The origin of the New Zealand flag is largely naval. The Royal Navy originally comprised of three divisions, in order of seniority, the red, white and the blue. The ships of each division wore an ensign of its divisional colour, all having the Union flag in the upper canton or top right handed corner.
In the case the the white ensign, a St Georges Cross was added in 1702 to avoid dangerous confusion as sea with the white Royalist French flag.  
As part of the Naval Reforms of 1864 the colored divisions of the Navy were abandoned, and the red ensign was assigned to the merchant fleet, the white for the Royal Navy, and the blue for vessels of the Naval Reserve and the Civil Service. This is where the New Zealand flag comes in.
After the Treaty of Waitangi, the flag of the colony of New Zealand was the British Union flag. In the year following the Naval Reforms, the British Government issued instructions to all its colonies, including New Zealand, that all vessels belonging to or in the service of the colony should wear the blue ensign with the badge or seal of the colony on the fly.
New Zealand lacked a badge so simply used the British blue ensign without any stars or other badge. This caused  an incident when the Commander of HMS Challenger a Royal Navy ship in New Zealand waters in 1866, challenging the use of the undefaced Blue Ensign.  
The Secretary of the Post Office suggested four red stars of the Southern Cross be added as the New Zealand seal was too elaborate to reproduce on a flag.
It was only a maritime flag for use on official vessels, but as the only unique New Zealand flag, it began to be used by the public beyond its official purposes.
At the height of the Boer War when patriotic emotions were running high, the  New Zealand blue ensign became by Act of Parliament in 1901 and Royal  Proclamation in 1902  the "recognised flag of the colony for general use ashore within the colony and on all vessels belonging to the Government".
The New Zealand flag predates by a couple of decades the often confused Australian flag, which was first flown on September 3, 1901 after an international design competition, and was later approved by King Edward VII in 1902.
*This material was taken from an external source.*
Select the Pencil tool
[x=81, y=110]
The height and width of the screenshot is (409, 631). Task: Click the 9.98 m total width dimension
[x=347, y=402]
If the confusion is to be avoided, it is perhaps the newcomer that ought to be changing its flag, but good luck in persuading our neighbor to do so.
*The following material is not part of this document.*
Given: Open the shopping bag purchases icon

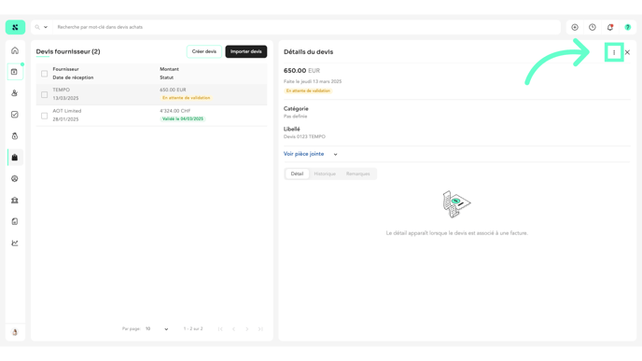Looking at the screenshot, I should coord(15,157).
Like our children, nations grow up, and I support a new flag that firmly places us as an independent nation of the Pacific. We can do better than a rugby flag. Place our red stars of the southern cross on a flag of Pacific rather than Royal Blue, to give us our history and future. We were named by the Dutch as the "New Sealand", and our flag should acknowledge us all as such.
Silver fern means rugby, and we need something more than just rugby.
Black is the colour of mourning and we need more uplifting colours.
Like South Africa under Mandela, we need something fresh and new rather than something loaded with past associations.